Saturday, September 21, 2019


Got word from Noel Sell about the current situation. He read the previous post and wrote, "Totally agree! Fishing is very tough lately. We need rain and cooler temperatures badly."

Forecast mid-80's tomorrow, last I heard. Feels that warm this afternoon.

I'm concerned because I got an invitation to fish Culver Lake on Wednesday, and don't want to exit this outing having caught nothing. We will just have to see how it goes, and in any event, it should be a good time.

Friday, September 20, 2019

Tough Transition Time

Forty three degrees upon our daybreak arrival at Split Rock Reservoir this morning, Fred and I didn't see a cloud in the sky. I didn't think about how tough the fishing could be until 10 or `15 minutes into it, while fishing a shaded cove with plenty of depth and rocks, a very bassy-looking spot with nothing happening. I sat in one of Fred's kayaks.

Fred did catch a little smallmouth on his four-inch Senko, just to the side of that cove in water brightly lit. Four rocks penetrated the surface some 50 yards beyond, and I worked them thoroughly with a Chompers worm, getting no more than the pecking interest of a sunfish. We pulled out two hours later.

Skunked again on Split Rock, I changed my mind about fishing Merrill Creek Reservoir with Oliver Shapiro in about two weeks. Now I want to put my squareback on Split Rock to settle the score. We can troll. I really like the structure I see here for that purpose.

Extracted records
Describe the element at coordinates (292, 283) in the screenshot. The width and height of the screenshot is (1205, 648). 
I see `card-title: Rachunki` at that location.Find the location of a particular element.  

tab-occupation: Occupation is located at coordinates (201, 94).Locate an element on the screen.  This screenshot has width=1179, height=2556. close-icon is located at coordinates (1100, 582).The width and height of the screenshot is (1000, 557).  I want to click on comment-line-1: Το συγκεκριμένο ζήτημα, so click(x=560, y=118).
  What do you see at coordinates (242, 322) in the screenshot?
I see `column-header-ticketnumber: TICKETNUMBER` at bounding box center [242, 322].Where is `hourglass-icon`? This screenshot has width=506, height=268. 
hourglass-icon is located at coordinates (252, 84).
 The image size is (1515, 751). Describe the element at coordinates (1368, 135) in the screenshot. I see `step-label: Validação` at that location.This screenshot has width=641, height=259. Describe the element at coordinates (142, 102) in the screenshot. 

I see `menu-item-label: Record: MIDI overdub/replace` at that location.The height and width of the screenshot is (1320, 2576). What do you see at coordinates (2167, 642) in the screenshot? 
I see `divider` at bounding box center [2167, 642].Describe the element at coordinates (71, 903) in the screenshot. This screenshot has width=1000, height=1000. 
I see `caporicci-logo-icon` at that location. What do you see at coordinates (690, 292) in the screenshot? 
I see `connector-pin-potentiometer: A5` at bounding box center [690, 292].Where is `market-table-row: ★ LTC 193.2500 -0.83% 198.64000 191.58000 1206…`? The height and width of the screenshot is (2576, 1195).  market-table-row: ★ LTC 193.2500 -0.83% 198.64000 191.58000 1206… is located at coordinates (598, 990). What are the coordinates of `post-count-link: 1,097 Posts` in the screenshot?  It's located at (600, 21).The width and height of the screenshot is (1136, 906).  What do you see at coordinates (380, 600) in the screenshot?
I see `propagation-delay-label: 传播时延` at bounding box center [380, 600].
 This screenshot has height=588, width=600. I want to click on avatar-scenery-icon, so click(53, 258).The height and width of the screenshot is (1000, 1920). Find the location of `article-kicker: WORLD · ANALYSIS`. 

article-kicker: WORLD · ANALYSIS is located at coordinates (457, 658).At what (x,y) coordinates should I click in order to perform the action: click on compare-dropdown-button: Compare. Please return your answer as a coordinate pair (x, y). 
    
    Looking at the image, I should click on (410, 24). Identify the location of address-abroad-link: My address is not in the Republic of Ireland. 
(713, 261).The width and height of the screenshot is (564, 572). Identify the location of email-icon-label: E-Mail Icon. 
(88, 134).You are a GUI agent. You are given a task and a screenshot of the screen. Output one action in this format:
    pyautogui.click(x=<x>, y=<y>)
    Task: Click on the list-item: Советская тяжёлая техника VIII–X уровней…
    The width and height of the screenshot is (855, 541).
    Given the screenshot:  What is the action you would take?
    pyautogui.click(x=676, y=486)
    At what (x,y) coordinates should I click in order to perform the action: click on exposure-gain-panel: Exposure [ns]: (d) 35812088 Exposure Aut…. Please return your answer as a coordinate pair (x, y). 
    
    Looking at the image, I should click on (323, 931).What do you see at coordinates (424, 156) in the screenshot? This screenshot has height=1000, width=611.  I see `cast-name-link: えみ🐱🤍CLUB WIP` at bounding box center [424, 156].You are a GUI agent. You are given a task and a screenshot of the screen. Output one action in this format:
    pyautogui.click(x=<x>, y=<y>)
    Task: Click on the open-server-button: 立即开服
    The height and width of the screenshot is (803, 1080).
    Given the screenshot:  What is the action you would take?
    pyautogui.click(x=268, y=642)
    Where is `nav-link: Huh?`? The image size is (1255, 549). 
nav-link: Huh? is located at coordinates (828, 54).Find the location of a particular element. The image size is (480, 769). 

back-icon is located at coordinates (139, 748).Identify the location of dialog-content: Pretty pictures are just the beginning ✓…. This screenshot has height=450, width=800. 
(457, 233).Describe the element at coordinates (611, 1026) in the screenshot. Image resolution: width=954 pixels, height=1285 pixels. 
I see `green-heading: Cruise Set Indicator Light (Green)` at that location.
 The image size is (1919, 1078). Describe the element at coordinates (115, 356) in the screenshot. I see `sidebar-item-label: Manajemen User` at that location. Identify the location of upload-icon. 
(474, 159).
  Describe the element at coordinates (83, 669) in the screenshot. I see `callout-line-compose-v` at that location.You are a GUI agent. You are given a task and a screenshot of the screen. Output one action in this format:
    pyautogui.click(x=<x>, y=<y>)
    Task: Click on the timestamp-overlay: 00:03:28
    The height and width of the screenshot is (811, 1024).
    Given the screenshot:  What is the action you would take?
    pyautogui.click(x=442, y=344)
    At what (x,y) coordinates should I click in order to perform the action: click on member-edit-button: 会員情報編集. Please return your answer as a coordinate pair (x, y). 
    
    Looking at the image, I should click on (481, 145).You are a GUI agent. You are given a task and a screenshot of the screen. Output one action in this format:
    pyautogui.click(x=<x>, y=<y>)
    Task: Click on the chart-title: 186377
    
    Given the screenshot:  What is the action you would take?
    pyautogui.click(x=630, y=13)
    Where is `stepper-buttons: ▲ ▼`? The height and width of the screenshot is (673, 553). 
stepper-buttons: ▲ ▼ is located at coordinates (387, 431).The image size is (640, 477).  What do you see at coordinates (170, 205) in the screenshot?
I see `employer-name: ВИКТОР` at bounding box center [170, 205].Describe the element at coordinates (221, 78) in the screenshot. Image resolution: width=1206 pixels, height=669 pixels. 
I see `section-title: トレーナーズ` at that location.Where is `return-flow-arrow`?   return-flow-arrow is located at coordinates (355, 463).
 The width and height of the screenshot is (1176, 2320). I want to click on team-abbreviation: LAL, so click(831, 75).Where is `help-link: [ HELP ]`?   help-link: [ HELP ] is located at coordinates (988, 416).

● CHECK YOUR UNDERSTANDING
(a) In the fishing blog, what was the temperature when the writer and Fred arrived at Split Rock Reservoir at daybreak?
(b) Rewrite the paragraph of the fishing blog that begins "Fred did catch a little smallmouth" as a brief list that keeps its main facts.
(c) Carry on the fishing blog from its final sentence.

● ANSWERS PER TASK
(a) It was forty-three degrees.

(b)
- Fred caught a little smallmouth on a four-inch Senko, beside the cove in brightly lit water.
- Four rocks broke the surface about 50 yards beyond.
- The writer worked those rocks thoroughly with a Chompers worm but got only pecking from a sunfish.
- They pulled out two hours later.

(c)
From the reservoir, we rode over to Saffin, me feeling mixed confidence. In any event, my best fishing at the pond has been early and late; although I have caught some nice mid-day bass there, today was no typical late morning and early afternoon. It certainly was not summertime, but it wasn't an October day after bass have adjusted to the new season and slam spinnerbaits, either.

I began along my favorite steep shoreline with its heavy cover, and soon realized it wasn't going to happen, and it never did. I switched from the Chompers, after fishing deeper water out from the bank thoroughly, too, and snapped on a spinnerbait, feeling that most of the bass had slipped into any deep water out away from shore, although, judging the terrain, the more likely case is that they had dispersed in water about eight feet deep almost anywhere out there, not feeding at all. By this scenario, true or not, the bass are like blues and striped bass as they slip into the surf to feed, then abandon it. Not many bass would be near enough the shorelines to perhaps take a reaction swipe at one of the lures Fred and I threw. 

I did get one definite hit. By the feel of that, I knew it was a bass about 10 inches long. A good hard smack. It didn't get the bait fully in its mouth. 

Thursday, September 19, 2019

Reluctant South Branch Smallmouths

Went to my favorite spot at sundown, missing a hit on the first cast and catching an average stream smallmouth on the third. Clear water flowed moderately, but it was chilly after this morning's temperatures in the 40's. I saw nothing but some killiefish in the shallows, and with a cloudless sky overhead, it became quickly evident to me that the cold front had put the bass off.

I came with killies I bought when my wife and I last visited Island Beach. I did bring my fly rod, but not only was I pinched for time, I don't think I could have caught any with it. Definitely a fall feeling on the river this evening. I do hope next summer I get a chance to fly fish the river at length. A whole morning and early afternoon. I have plenty of flies to try.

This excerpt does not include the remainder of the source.